» Exercise goal: Exactly as written, transcribe each line of the listing.

» Record extracts:
※
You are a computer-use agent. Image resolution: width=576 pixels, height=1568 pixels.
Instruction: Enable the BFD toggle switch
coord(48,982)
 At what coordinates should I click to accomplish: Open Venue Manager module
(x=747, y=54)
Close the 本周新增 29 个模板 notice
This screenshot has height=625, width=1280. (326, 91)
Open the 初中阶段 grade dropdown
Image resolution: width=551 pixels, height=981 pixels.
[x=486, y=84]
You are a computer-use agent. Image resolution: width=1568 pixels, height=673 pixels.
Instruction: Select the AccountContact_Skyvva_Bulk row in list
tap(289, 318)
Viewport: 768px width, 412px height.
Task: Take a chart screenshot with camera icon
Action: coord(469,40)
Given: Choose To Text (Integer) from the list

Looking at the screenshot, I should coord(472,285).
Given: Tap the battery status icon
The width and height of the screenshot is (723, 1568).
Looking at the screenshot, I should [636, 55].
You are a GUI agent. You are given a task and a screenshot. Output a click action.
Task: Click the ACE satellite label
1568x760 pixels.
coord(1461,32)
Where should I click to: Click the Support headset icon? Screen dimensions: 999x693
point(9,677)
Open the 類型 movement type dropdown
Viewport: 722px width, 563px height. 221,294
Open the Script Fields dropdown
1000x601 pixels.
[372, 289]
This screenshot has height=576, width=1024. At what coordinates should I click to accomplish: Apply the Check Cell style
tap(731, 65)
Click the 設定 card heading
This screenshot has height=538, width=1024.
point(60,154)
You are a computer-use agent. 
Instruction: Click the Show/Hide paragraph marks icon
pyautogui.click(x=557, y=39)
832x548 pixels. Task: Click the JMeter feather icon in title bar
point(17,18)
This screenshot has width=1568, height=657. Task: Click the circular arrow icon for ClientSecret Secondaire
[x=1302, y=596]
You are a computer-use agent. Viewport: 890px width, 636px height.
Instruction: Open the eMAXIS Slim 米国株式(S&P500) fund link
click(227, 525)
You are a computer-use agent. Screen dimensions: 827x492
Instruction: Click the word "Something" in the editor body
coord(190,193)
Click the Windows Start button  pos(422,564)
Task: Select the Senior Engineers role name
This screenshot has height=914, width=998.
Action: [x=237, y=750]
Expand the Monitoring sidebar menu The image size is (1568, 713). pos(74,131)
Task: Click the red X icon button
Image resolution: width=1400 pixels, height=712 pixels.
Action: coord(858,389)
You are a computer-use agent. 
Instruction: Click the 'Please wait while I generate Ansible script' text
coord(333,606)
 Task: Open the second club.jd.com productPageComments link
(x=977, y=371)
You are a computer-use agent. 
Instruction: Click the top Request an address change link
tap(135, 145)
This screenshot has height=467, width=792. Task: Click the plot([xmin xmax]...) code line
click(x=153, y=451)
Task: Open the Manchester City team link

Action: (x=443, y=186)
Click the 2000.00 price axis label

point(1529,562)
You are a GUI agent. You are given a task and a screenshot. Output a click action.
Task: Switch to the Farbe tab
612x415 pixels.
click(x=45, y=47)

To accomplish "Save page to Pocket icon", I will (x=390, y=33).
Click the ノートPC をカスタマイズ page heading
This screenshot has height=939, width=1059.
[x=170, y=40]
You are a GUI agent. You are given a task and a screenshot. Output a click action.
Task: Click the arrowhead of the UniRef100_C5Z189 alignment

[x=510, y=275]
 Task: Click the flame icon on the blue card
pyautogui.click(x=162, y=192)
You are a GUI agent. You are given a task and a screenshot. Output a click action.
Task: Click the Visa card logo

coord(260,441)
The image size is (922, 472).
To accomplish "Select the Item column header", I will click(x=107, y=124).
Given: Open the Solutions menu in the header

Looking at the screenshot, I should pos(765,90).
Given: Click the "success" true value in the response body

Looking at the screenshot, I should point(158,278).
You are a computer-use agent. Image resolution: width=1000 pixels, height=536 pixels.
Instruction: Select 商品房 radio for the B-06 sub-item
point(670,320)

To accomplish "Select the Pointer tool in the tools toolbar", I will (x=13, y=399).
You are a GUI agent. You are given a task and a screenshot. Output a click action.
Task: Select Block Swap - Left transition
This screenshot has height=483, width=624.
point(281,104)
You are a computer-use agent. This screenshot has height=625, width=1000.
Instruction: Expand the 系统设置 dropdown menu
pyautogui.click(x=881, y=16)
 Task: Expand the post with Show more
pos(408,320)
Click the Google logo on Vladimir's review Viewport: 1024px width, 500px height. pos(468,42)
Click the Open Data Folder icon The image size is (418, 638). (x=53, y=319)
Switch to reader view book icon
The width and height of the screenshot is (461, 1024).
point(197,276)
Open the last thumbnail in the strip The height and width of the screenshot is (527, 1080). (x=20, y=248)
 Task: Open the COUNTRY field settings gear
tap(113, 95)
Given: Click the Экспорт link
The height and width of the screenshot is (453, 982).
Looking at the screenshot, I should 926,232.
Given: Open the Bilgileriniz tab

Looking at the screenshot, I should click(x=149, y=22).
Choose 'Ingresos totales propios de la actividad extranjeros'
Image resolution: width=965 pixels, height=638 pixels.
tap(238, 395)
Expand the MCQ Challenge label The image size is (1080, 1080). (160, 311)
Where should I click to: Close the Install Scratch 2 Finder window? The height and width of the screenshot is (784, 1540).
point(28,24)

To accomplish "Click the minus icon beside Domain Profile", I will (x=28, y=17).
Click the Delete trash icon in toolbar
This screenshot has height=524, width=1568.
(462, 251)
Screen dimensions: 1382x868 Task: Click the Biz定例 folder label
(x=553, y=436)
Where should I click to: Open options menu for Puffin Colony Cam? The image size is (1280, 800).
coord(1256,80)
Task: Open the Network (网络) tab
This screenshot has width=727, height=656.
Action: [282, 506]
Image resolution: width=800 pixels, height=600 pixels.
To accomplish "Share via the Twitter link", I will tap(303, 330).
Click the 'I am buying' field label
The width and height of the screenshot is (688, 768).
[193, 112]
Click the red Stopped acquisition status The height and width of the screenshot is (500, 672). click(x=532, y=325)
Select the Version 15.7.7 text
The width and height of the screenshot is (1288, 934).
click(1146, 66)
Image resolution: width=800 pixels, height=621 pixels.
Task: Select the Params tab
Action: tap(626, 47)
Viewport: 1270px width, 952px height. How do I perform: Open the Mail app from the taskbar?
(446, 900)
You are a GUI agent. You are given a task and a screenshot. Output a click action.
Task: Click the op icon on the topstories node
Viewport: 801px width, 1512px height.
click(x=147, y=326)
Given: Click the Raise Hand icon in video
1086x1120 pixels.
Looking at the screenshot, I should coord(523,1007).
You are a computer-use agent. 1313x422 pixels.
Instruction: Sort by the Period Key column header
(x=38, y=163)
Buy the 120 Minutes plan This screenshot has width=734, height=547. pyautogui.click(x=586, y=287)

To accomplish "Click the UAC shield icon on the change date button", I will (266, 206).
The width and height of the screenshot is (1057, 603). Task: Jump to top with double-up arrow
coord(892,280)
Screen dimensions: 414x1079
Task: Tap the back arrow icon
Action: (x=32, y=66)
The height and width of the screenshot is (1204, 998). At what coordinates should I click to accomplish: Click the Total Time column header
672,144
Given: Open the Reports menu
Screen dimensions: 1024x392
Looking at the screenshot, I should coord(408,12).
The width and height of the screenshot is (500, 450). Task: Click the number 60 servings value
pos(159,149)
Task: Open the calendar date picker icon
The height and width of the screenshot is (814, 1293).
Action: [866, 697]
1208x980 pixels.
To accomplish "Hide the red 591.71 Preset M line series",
※
» Task answer:
You are a computer-use agent. Image resolution: width=576 pixels, height=1568 pixels.
Instruction: Enable the BFD toggle switch
coord(48,982)
 At what coordinates should I click to accomplish: Open Venue Manager module
(x=747, y=54)
Close the 本周新增 29 个模板 notice
This screenshot has height=625, width=1280. (326, 91)
Open the 初中阶段 grade dropdown
Image resolution: width=551 pixels, height=981 pixels.
[x=486, y=84]
You are a computer-use agent. Image resolution: width=1568 pixels, height=673 pixels.
Instruction: Select the AccountContact_Skyvva_Bulk row in list
tap(289, 318)
Viewport: 768px width, 412px height.
Task: Take a chart screenshot with camera icon
Action: coord(469,40)
Given: Choose To Text (Integer) from the list

Looking at the screenshot, I should coord(472,285).
Given: Tap the battery status icon
The width and height of the screenshot is (723, 1568).
Looking at the screenshot, I should [636, 55].
You are a GUI agent. You are given a task and a screenshot. Output a click action.
Task: Click the ACE satellite label
1568x760 pixels.
coord(1461,32)
Where should I click to: Click the Support headset icon? Screen dimensions: 999x693
point(9,677)
Open the 類型 movement type dropdown
Viewport: 722px width, 563px height. 221,294
Open the Script Fields dropdown
1000x601 pixels.
[372, 289]
This screenshot has height=576, width=1024. At what coordinates should I click to accomplish: Apply the Check Cell style
tap(731, 65)
Click the 設定 card heading
This screenshot has height=538, width=1024.
point(60,154)
You are a computer-use agent. 
Instruction: Click the Show/Hide paragraph marks icon
pyautogui.click(x=557, y=39)
832x548 pixels. Task: Click the JMeter feather icon in title bar
point(17,18)
This screenshot has width=1568, height=657. Task: Click the circular arrow icon for ClientSecret Secondaire
[x=1302, y=596]
You are a computer-use agent. Viewport: 890px width, 636px height.
Instruction: Open the eMAXIS Slim 米国株式(S&P500) fund link
click(227, 525)
You are a computer-use agent. Screen dimensions: 827x492
Instruction: Click the word "Something" in the editor body
coord(190,193)
Click the Windows Start button  pos(422,564)
Task: Select the Senior Engineers role name
This screenshot has height=914, width=998.
Action: [x=237, y=750]
Expand the Monitoring sidebar menu The image size is (1568, 713). pos(74,131)
Task: Click the red X icon button
Image resolution: width=1400 pixels, height=712 pixels.
Action: coord(858,389)
You are a computer-use agent. 
Instruction: Click the 'Please wait while I generate Ansible script' text
coord(333,606)
 Task: Open the second club.jd.com productPageComments link
(x=977, y=371)
You are a computer-use agent. 
Instruction: Click the top Request an address change link
tap(135, 145)
This screenshot has height=467, width=792. Task: Click the plot([xmin xmax]...) code line
click(x=153, y=451)
Task: Open the Manchester City team link

Action: (x=443, y=186)
Click the 2000.00 price axis label

point(1529,562)
You are a GUI agent. You are given a task and a screenshot. Output a click action.
Task: Switch to the Farbe tab
612x415 pixels.
click(x=45, y=47)

To accomplish "Save page to Pocket icon", I will (x=390, y=33).
Click the ノートPC をカスタマイズ page heading
This screenshot has height=939, width=1059.
[x=170, y=40]
You are a GUI agent. You are given a task and a screenshot. Output a click action.
Task: Click the arrowhead of the UniRef100_C5Z189 alignment

[x=510, y=275]
 Task: Click the flame icon on the blue card
pyautogui.click(x=162, y=192)
You are a GUI agent. You are given a task and a screenshot. Output a click action.
Task: Click the Visa card logo

coord(260,441)
The image size is (922, 472).
To accomplish "Select the Item column header", I will click(x=107, y=124).
Given: Open the Solutions menu in the header

Looking at the screenshot, I should pos(765,90).
Given: Click the "success" true value in the response body

Looking at the screenshot, I should point(158,278).
You are a computer-use agent. Image resolution: width=1000 pixels, height=536 pixels.
Instruction: Select 商品房 radio for the B-06 sub-item
point(670,320)

To accomplish "Select the Pointer tool in the tools toolbar", I will (x=13, y=399).
You are a GUI agent. You are given a task and a screenshot. Output a click action.
Task: Select Block Swap - Left transition
This screenshot has height=483, width=624.
point(281,104)
You are a computer-use agent. This screenshot has height=625, width=1000.
Instruction: Expand the 系统设置 dropdown menu
pyautogui.click(x=881, y=16)
 Task: Expand the post with Show more
pos(408,320)
Click the Google logo on Vladimir's review Viewport: 1024px width, 500px height. pos(468,42)
Click the Open Data Folder icon The image size is (418, 638). (x=53, y=319)
Switch to reader view book icon
The width and height of the screenshot is (461, 1024).
point(197,276)
Open the last thumbnail in the strip The height and width of the screenshot is (527, 1080). (x=20, y=248)
 Task: Open the COUNTRY field settings gear
tap(113, 95)
Given: Click the Экспорт link
The height and width of the screenshot is (453, 982).
Looking at the screenshot, I should 926,232.
Given: Open the Bilgileriniz tab

Looking at the screenshot, I should click(x=149, y=22).
Choose 'Ingresos totales propios de la actividad extranjeros'
Image resolution: width=965 pixels, height=638 pixels.
tap(238, 395)
Expand the MCQ Challenge label The image size is (1080, 1080). (160, 311)
Where should I click to: Close the Install Scratch 2 Finder window? The height and width of the screenshot is (784, 1540).
point(28,24)

To accomplish "Click the minus icon beside Domain Profile", I will (x=28, y=17).
Click the Delete trash icon in toolbar
This screenshot has height=524, width=1568.
(462, 251)
Screen dimensions: 1382x868 Task: Click the Biz定例 folder label
(x=553, y=436)
Where should I click to: Open options menu for Puffin Colony Cam? The image size is (1280, 800).
coord(1256,80)
Task: Open the Network (网络) tab
This screenshot has width=727, height=656.
Action: [282, 506]
Image resolution: width=800 pixels, height=600 pixels.
To accomplish "Share via the Twitter link", I will tap(303, 330).
Click the 'I am buying' field label
The width and height of the screenshot is (688, 768).
[193, 112]
Click the red Stopped acquisition status The height and width of the screenshot is (500, 672). click(x=532, y=325)
Select the Version 15.7.7 text
The width and height of the screenshot is (1288, 934).
click(1146, 66)
Image resolution: width=800 pixels, height=621 pixels.
Task: Select the Params tab
Action: tap(626, 47)
Viewport: 1270px width, 952px height. How do I perform: Open the Mail app from the taskbar?
(446, 900)
You are a GUI agent. You are given a task and a screenshot. Output a click action.
Task: Click the op icon on the topstories node
Viewport: 801px width, 1512px height.
click(x=147, y=326)
Given: Click the Raise Hand icon in video
1086x1120 pixels.
Looking at the screenshot, I should coord(523,1007).
You are a computer-use agent. 1313x422 pixels.
Instruction: Sort by the Period Key column header
(x=38, y=163)
Buy the 120 Minutes plan This screenshot has width=734, height=547. pyautogui.click(x=586, y=287)

To accomplish "Click the UAC shield icon on the change date button", I will (266, 206).
The width and height of the screenshot is (1057, 603). Task: Jump to top with double-up arrow
coord(892,280)
Screen dimensions: 414x1079
Task: Tap the back arrow icon
Action: (x=32, y=66)
The height and width of the screenshot is (1204, 998). At what coordinates should I click to accomplish: Click the Total Time column header
672,144
Given: Open the Reports menu
Screen dimensions: 1024x392
Looking at the screenshot, I should coord(408,12).
The width and height of the screenshot is (500, 450). Task: Click the number 60 servings value
pos(159,149)
Task: Open the calendar date picker icon
The height and width of the screenshot is (814, 1293).
Action: [866, 697]
1208x980 pixels.
To accomplish "Hide the red 591.71 Preset M line series",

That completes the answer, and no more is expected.